I Wonder If The Quid Pro Quo For The Cut In Euro Interest Rates Wasn't Some Implicit Promise From AG Concerning Limits On Future Cuts in US Rates.

Treasury's seem to be starting to acknowledge that there will be an end to rate cuts eventually.

Treasurys Slide, Mull End Of Fed Easing Cycle On Horizon

05/10/2001
Dow Jones News Services
(Copyright © 2001 Dow Jones & Company, Inc.)


By John Parry
Of DOW JONES NEWSWIRES

NEW YORK (Dow Jones)--Sentiment in the U.S. government securities market shifted palpably Thursday as market participants started to presage the end of the Federal Reserve's rate-cutting cycle on the horizon.

Treasurys prices tumbled across the curve, with longer maturities slumping most as bond traders mulled expectations of smaller-than-previously-expected U.S. budget surpluses going forward.

At 3:45 p.m. EDT (1945 GMT) the 10-year Treasury, a de facto benchmark, was at 97 26/32, down 28/32. Its yield climbed 12 basis points to 5.29%.

At the longer end of the Treasurys curve, the 30-year Treasury was at 94 21/32, down 1 5/32. Its yield rose eight basis points to 5.75%.
Among shorter Treasurys maturities, the yield on the two-year note climbed nine basis points to 4.16%, while the yield on the five-year note also climbed nine basis points to 4.78%. Bond yields and prices move inversely to each other.

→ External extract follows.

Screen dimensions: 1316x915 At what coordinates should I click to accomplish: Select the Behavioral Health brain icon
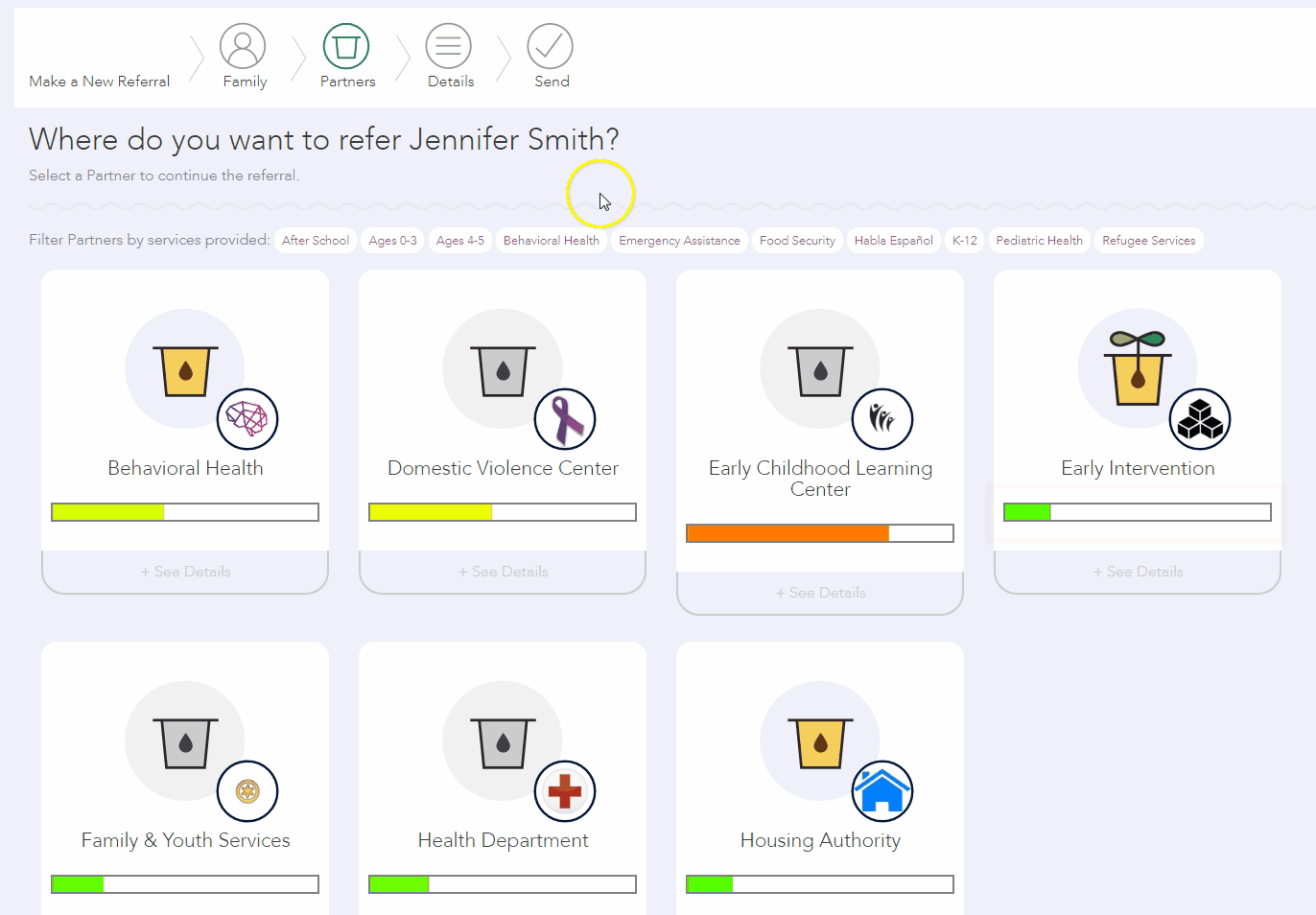coord(247,419)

Meanwhile in Chicago, the 30-year bond futures contract for June delivery settled 1 4/32 lower at 101, with the 10-year June bond futures contract down 25/32 at 104-12.

The stage for Thursday's price action in the U.S. Treasurys market was set by a 25-basis-points rate cut from the European Central Bank, which surprised traders, and the same from the Bank of England, which didn't. Partly as a result, Treasurys market participants focused more sharply on when the Fed might stop cutting rates, going forward.

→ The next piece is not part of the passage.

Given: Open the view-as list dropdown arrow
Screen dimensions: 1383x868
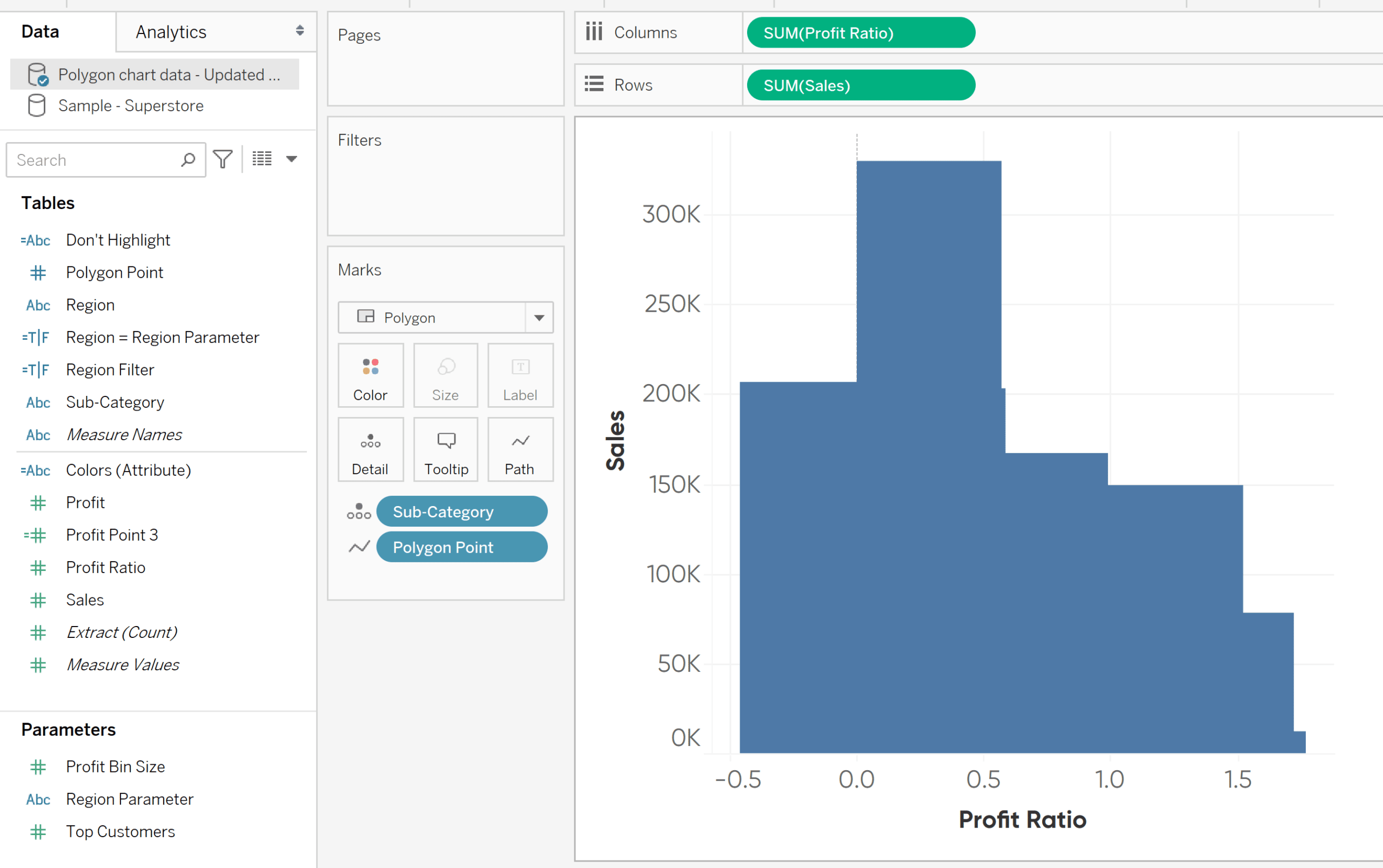Looking at the screenshot, I should tap(292, 159).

"The general view is that perhaps the Federal Reserve is nearing the end of its interest rate cycle," said Gemma Wright, director of market strategy at Barclays Capital in New York.

The two-year Treasury note's yield hasn't been able to break below 4.0% of late, and signs of resistance at that key level are one indication the market may be anticipating the turn of the cycle, Wright added.

Short-dated Treasurys yields could reach their nadir, anticipating the end of the Fed's easing cycle as soon as June, when "we are going to get to the point where the (Treasurys) market will think we are getting darn close to the last rate cut by the Fed and when the market believes we are at the end of the easing cycle," said Larry Hatheway, managing director of global asset allocation at UBS Warburg in Stamford, Conn.

In addition, remarks by Federal Reserve Board Chairman Alan Greenspan earlier Thursday brought the issue of smaller than previously anticipated budget surpluses to the forefront of Treasurys market participants' minds, fixed income strategists said.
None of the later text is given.